Presidente do STJ: “O debate político sobre Justiça saiu de cena há vários anos”

O juiz conselheiro Henrique Araújo mostrou-se cético no que toca à importância que o poder político tem dado à Justiça e apela a "um debate político da Justiça sem preconceitos".

O presidente do Supremo Tribunal de Justiça sublinhou, na cerimónia de abertura do ano Judicial, que olhando para “as propostas de revisão constitucional das várias forças políticas com assento parlamentar, estou convicto de que nada de estrutural mudará no que respeita à organização dos tribunais”. Apontando as setas para o poder executivo e legislativo (Governo e Parlamento), afirma, sem rodeios, que “incompreensivelmente, o debate político sobre a Justiça saiu de cena há vários anos”.

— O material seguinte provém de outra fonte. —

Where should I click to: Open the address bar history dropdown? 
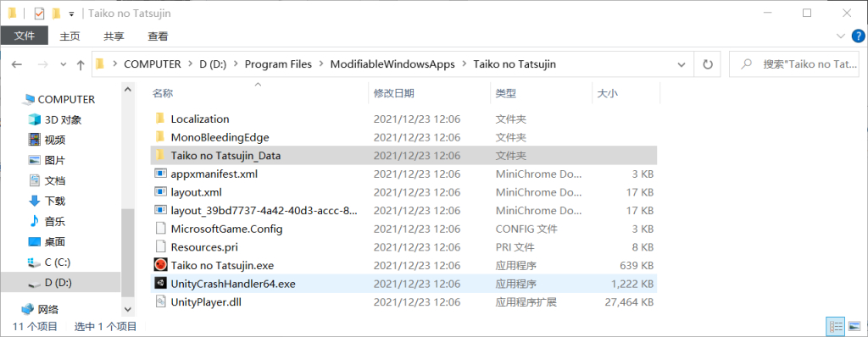tap(682, 64)
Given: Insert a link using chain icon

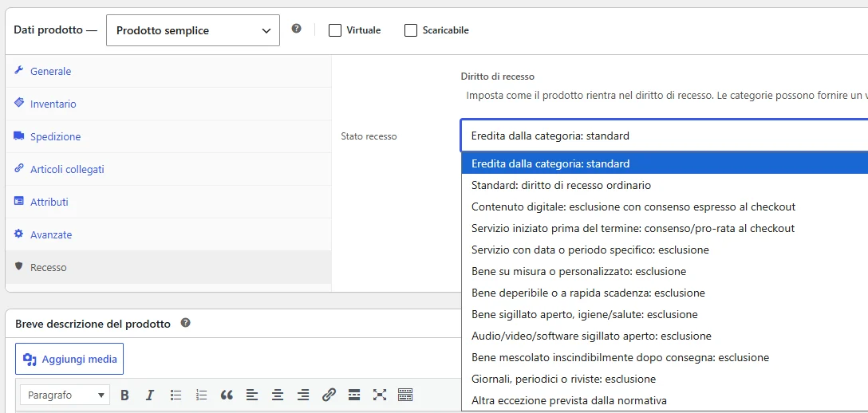Looking at the screenshot, I should click(x=329, y=395).
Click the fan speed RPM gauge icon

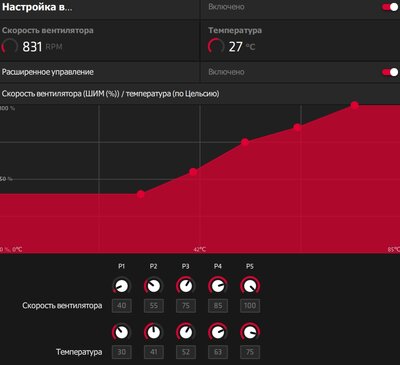pyautogui.click(x=10, y=46)
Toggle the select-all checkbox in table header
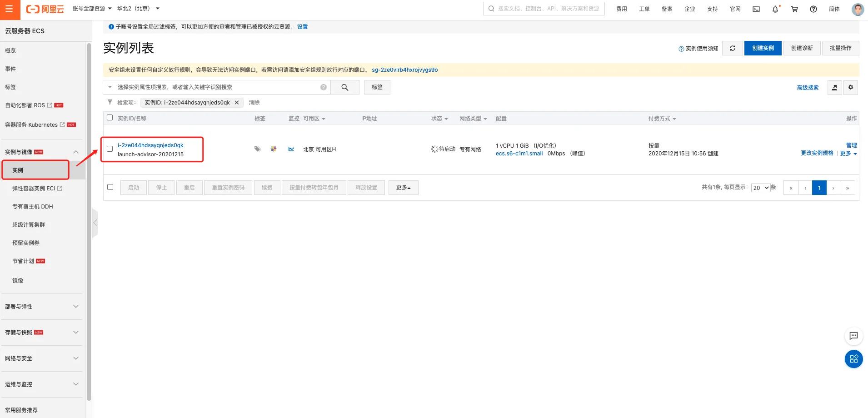The height and width of the screenshot is (418, 868). pos(110,118)
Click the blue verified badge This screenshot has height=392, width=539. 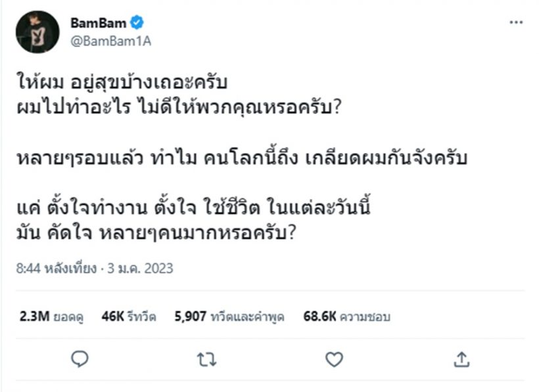(x=137, y=23)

Apesar de assumir que “nos tempos que correm, a economia condiciona, subjuga ou até anula todas as outras áreas da política, não deixa de ser verdade que temas políticos de segunda linha se sobrepõem a uma agenda para a Justiça, relegando esta para um plano bem secundário”, defendeu o juiz conselheiro Henrique Araújo. Mas, ainda assim, não deixou de apelar para a “necessidade de que seja relançado o debate político sobre o futuro da nossa Justiça, sem preconceitos, corporativismos ou condicionantes político-eleitorais”.

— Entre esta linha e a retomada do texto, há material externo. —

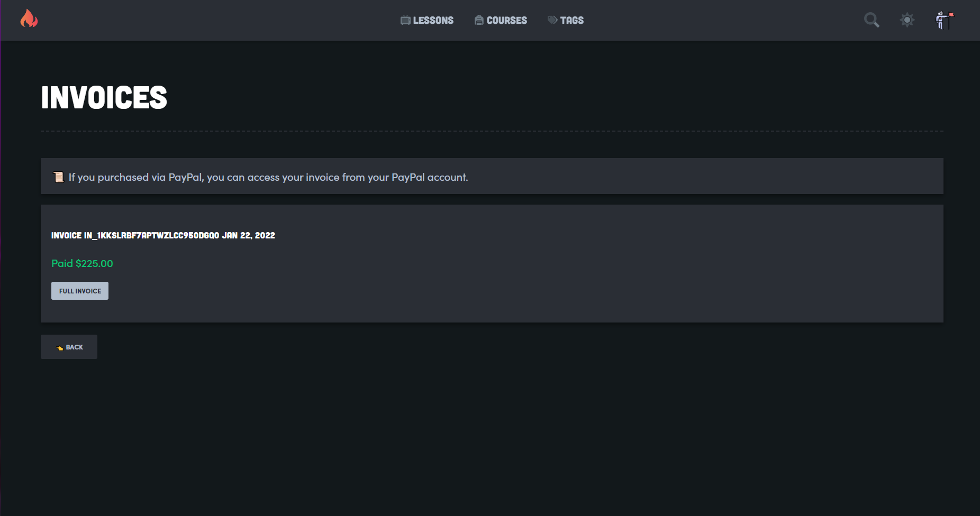The width and height of the screenshot is (980, 516).
Task: Open the TAGS menu item
Action: (x=571, y=20)
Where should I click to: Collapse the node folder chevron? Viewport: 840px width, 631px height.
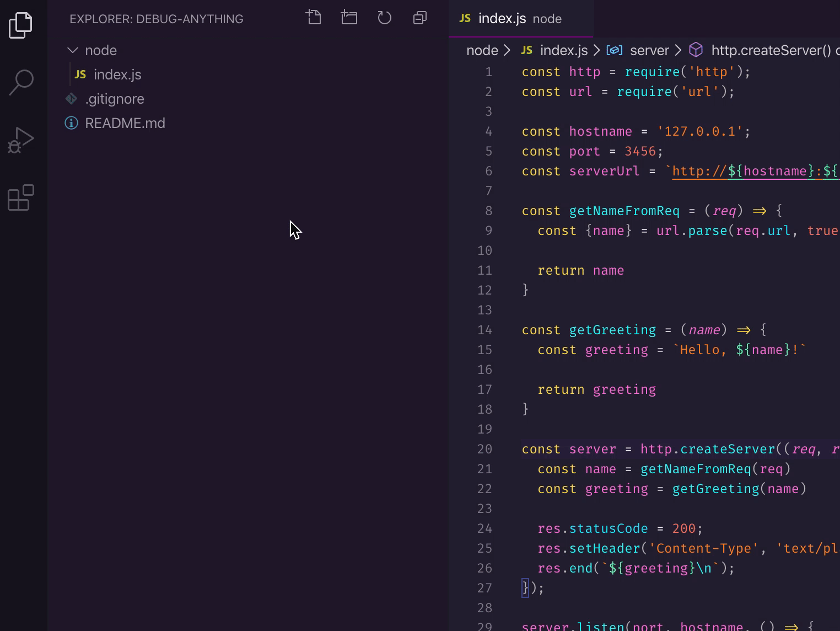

A presença da nova bastonária da Ordem dos Advogados na abertura do ano judicial e um protesto dos funcionários judiciais à porta do Supremo Tribunal de Justiça (STJ) assinalam a tradicional cerimónia da área da Justiça.

A cerimónia foi marcada para as 15h00 de terça-feira, hora a que decorreram plenários convocados pelo Sindicato dos Funcionários Judiciais (SFJ) diante das instalações onde prestam serviço e uma greve do Sindicato dos Oficiais de Justiça (SOJ), convocada a partir das 13h00 e até às 24h00, e que se prolonga por tempo indeterminado, no mesmo período, todos os dias, até haver resposta do governo às reivindicações sindicais

“Na discussão sobre o estado da Justiça há duas posições praticamente antagónicas. Há quem considere, por convicção ou por conveniente pragmatismo, que está quase tudo bem e que bastariam algumas intervenções pontuais para o sistema judicial funcionar melhor. E há quem defenda, como eu, que é necessária uma reforma de fundo, com implicações ao nível da própria alteração do modelo de organização judiciária desenhado no texto constitucional. Pelos sinais que chegam, não creio que este último entendimento possa fazer caminho nos próximos tempos”, alertou o presidente do STJ.

Relembrando ainda as palavras de Marcelo Rebelo de Sousa, proferidas a 22 de dezembro, em que o Chefe de Estado defendia que “não podemos, por causa das crises que temos atravessado, esquecer a Justiça”, o magistrado, pedindo permissão para acrescentar palavras à reflexão do Chefe de Estado, disse: “não há segurança sem Justiça. Não há ordem nem paz social sem Justiça. Não há liberdade sem Justiça Não há democracia sem Justiça”.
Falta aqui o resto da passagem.